## Start Article

Data Engineer

Information Technology Oklahoma City, Oklahoma


Job Summary

The Data Engineer is an IT professional with the primary focus being on all things data.  The ideal candidate enjoys working closely with the business to design data tools and solutions that enhance Continental’s analytics capabilities. This role will work closely with Continental Data Scientists, business SME’s, and IT professionals to architect, model, expose, optimize, and expand data consumption across Continental’s big data infrastructure.  As a Data Engineer you will be expected to help recommend, and sometimes implement, ways to improve data reliability, efficiency, and data quality.  This will be done by utilizing a variety of languages and tools to marry systems together or try to hunt down opportunities to acquire new data from other systems so that system-specific codes, for example, can become “information” in further processing by Data Scientists.

Duties/Responsibilities

  • Create, maintain, and optimize data pipelines.
  • Develop and implement a data management strategy for the life of asset.
  • Break down business problems into solvable components to recommend solutions.
  • Rapid, hands-on development of new data and analytics prototypes.
  • Create data tools to efficiently access data from multiple sources.

## End Article
## Start Extracted records

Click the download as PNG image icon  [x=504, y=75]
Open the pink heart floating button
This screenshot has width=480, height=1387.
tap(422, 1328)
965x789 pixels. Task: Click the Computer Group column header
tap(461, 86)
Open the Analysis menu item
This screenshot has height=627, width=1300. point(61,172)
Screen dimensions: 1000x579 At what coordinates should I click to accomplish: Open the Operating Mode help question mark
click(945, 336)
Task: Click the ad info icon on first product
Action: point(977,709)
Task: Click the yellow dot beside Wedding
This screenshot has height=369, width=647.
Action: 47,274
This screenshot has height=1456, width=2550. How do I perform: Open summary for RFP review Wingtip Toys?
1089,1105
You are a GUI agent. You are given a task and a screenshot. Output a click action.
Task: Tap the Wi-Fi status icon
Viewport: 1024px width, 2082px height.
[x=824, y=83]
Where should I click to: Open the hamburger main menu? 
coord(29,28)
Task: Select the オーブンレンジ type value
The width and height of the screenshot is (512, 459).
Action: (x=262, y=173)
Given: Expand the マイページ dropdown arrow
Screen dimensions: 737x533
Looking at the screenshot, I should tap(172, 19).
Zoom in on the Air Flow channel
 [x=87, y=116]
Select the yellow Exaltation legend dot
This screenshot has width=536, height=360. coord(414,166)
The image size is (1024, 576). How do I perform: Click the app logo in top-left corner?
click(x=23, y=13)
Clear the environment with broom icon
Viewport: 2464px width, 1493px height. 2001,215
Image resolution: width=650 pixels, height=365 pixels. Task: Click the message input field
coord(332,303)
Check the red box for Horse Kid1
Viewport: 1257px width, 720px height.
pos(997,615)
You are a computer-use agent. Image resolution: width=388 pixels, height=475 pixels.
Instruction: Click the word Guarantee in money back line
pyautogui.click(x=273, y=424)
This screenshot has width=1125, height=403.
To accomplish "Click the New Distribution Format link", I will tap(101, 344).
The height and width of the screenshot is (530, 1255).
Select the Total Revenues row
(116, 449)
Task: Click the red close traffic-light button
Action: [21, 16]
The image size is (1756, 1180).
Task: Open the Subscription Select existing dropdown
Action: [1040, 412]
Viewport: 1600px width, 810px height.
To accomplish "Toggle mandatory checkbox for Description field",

## End Extracted records

■ **Written task 1**
In the Data Engineer job posting, which three groups does the role work closely with?
■ **Written task 2**
Continue the Data Engineer job posting, picking up after its final listed duty.

■ **Task answer 1**
Continental Data Scientists, business SMEs, and IT professionals.

■ **Task answer 2**
  • Optimize SQL queries used in analytics and machine learning models as they are deployed into production.
  • Perform root-cause analysis on internal and external data and systems to explain variances in analytics and failures of models, while recommending and implementing improvements to remediate future occurrences of common issues.
  • Coordinate closely with other IT professionals to manage architecture and platforms.
  • Research, experiment, and utilize leading Big Data methodologies, such as Hadoop, Spark, Redshift, SAP HANA, and Amazon Web Services.
  • Translate advanced business analytics problems into technical approaches that yield actionable recommendations, across multiple, diverse domains; communicate results and educate others through design and build of insightful visualizations, reports, and presentations.
  • Collaborate with customers, application owners, vendors and other team members as necessary for projects, tasks and customer support.
  • Perform advanced troubleshooting and root cause analysis to expedite incident resolution and when necessary architect new scalable data storage solutions.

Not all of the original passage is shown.